The texts, patents and patent applications set forth above are intended to be incorporated by reference into this application.

It is apparent that there has been provided in accordance with this invention a cleaning apparatus and reproducing machine which fully satisfies the objects, means and advantages set forth hereinbefore. While the invention has been described in conjunction with specific embodiments thereof, it is evident that many alternatives, modifications and variations will be apparent to those skilled in the art in light of the foregoing description. Accordingly, it is intended to embrace all such alternatives, modifications and variations as fall within the spirit and broad scope of the appended claims.

Claims

1. In a cleaning apparatus for removing residual material from an imaging surface comprising:

a rotary cleaning means for removing said residual material, said cleaning means being arranged for rotation about a given axis; a housing for supporting said cleaning means; and

means for providing a vacuum air flow through said housing and about said cleaning means in order to collect said residual material removed by said cleaning means, said vacuum air flow providing means including a vacuum port arranged adjacent one side of said housing which would create an asymmetric variation in the pressure and velocity of the air flow about said cleaning means from one side of said housing to an opposing side thereof; the improvement wherein said apparatus further comprises;

baffle means for reducing said asymmetrical distribution of said air flow, said baffle means comprising;

a plate member extending parallel to said axis of said cleaning means, said plate member being inclined away from said cleaning element transversely of said axis.
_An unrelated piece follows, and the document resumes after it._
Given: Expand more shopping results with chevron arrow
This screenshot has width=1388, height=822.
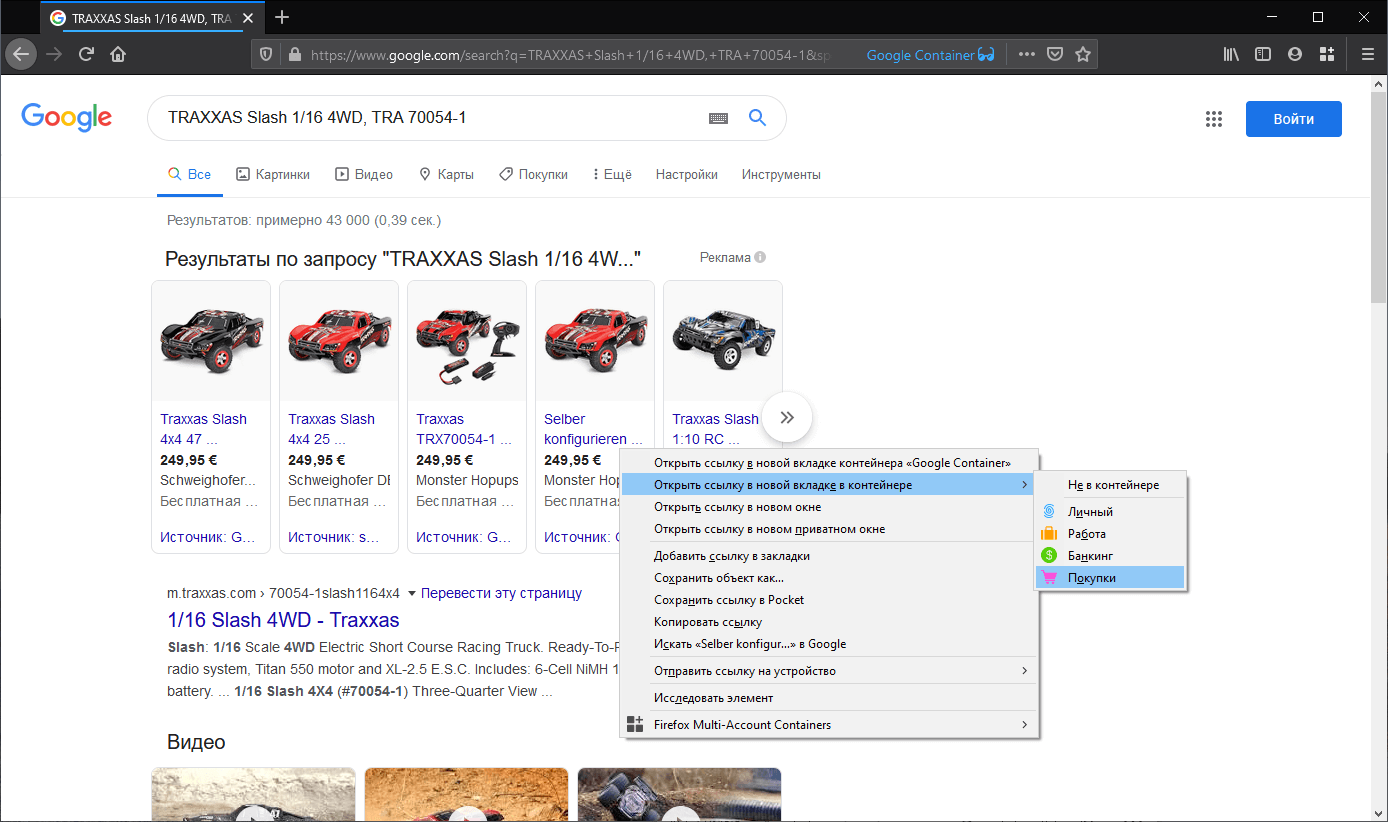Looking at the screenshot, I should click(787, 417).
2. An apparatus as in claim 1, wherein said plate member is planar.

3. An apparatus as in claim 1, wherein said plate member extends axially over less than the entire distance between said sides of said housing and is positioned closer to said one side of said housing than to said opposing side thereof.

4. An apparatus as in claim 3, wherein said plate member is spaced from both said one side of said housing and said opposing side of said housing.

5. An apparatus as in claim 4, wherein said means for reducing said asymmetrical distribution of said air flow is adapted to balance the static pressure variation from said one side to said opposing side of said housing in the vicinity of said cleaning means so that said variation comprises no more than about.+-. 0.05 inches of water gauge of static pressure.

6. An apparatus as in claim 5, wherein said cleaning means comprises a brush.

7. An apparatus as in claim 6, wherein said baffle includes means for reducing its air flow impedance.

8. An apparatus as in claim 7, wherein said means for reducing the impedance of said baffle comprise at least one opening in said member to allow the passage of air through said member.

9. An apparatus as in claim 8, wherein the surface area of said opening is less than bout 5% of the surface area of said baffle.

10. An apparatus as in claim 9, wherein said at least one opening is arranged closer to an end of said baffle adjacent said opposing end of said housing than to an end of said baffle adjacent said one end of said housing.

11. An apparatus as in claim 10, wherein said at least one opening comprises a plurality of openings, and wherein the combined surface area of said plurality of openings is equal to the surface area of said at least one opening.

12. An apparatus as in claim 11, wherein said end of said baffle adjacent said one end of said housing is spaced from said end of said housing a distance of about 1/2 inch or less.

13. An apparatus as in claim 9, wherein said baffle has a length of less than about three-fourths of the distance between said ends of said housing.

14. An apparatus as in claim 1, which comprises part of a reproducing machine which further includes;

an imaging surface;

means for forming an electrostatic image on said surface;

means for developing said electrostratic image to render it visible; and

means for transferring said developed image to a sheet of support material; the further improvement wherein,

said baffle is inclined outwardly of said cleaning means and said imaging surface.